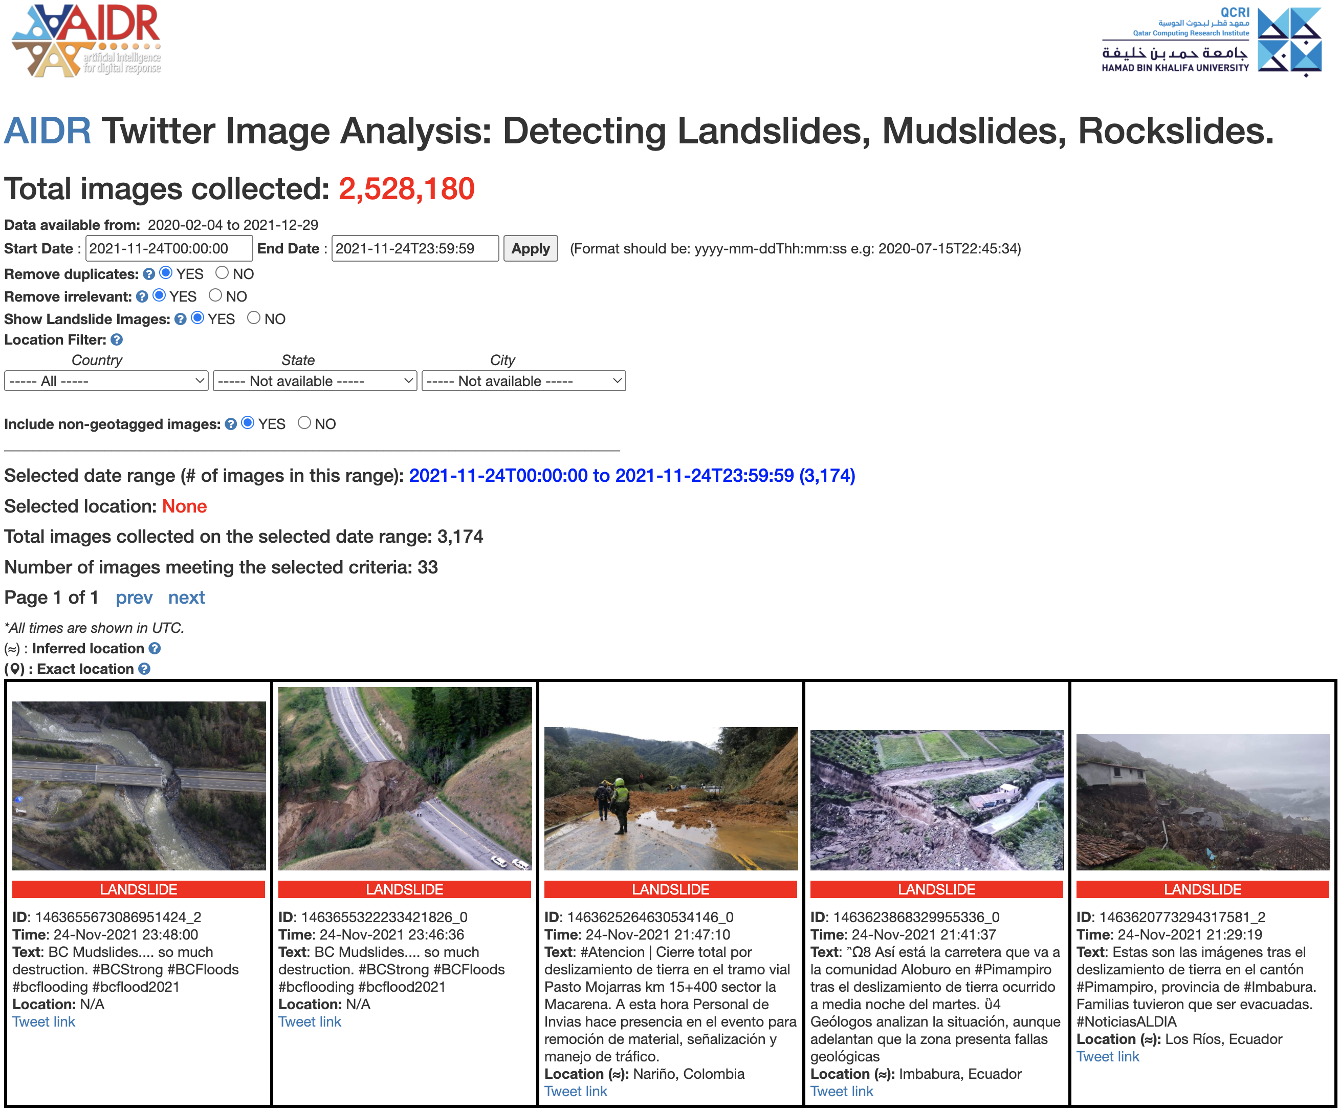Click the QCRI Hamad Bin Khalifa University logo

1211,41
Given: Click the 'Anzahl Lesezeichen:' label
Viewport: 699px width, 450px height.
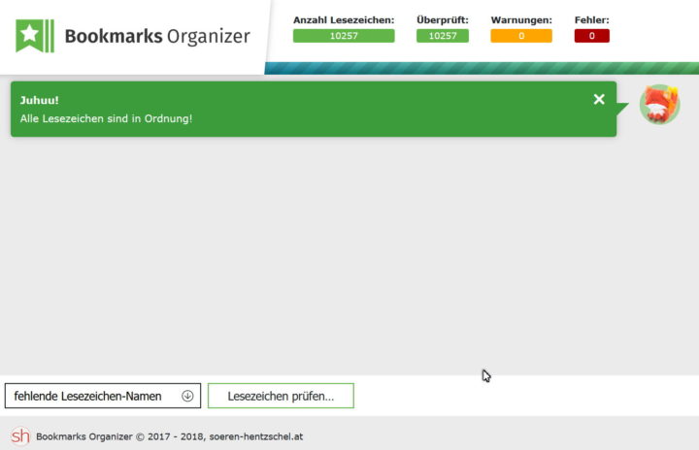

* * *

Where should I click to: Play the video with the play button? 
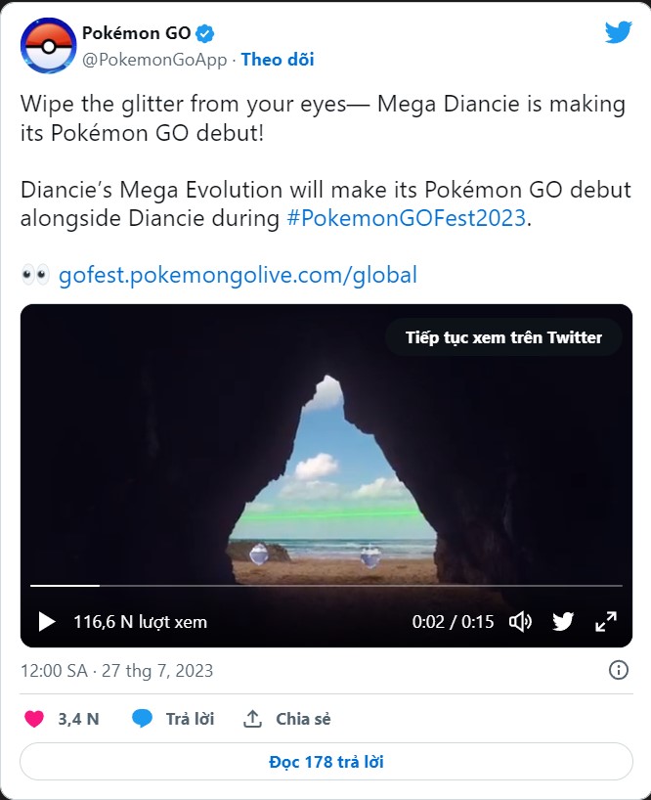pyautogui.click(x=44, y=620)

## What is expected
Swap "play button" for "start button" in the data from the line with "Where should I" up to and including the line with "pyautogui.click(x=44, y=620)". Give only those lines with nothing else changed, and leave the pictures out.

## Solution to the exercise
Where should I click to: Play the video with the start button? 
pyautogui.click(x=44, y=620)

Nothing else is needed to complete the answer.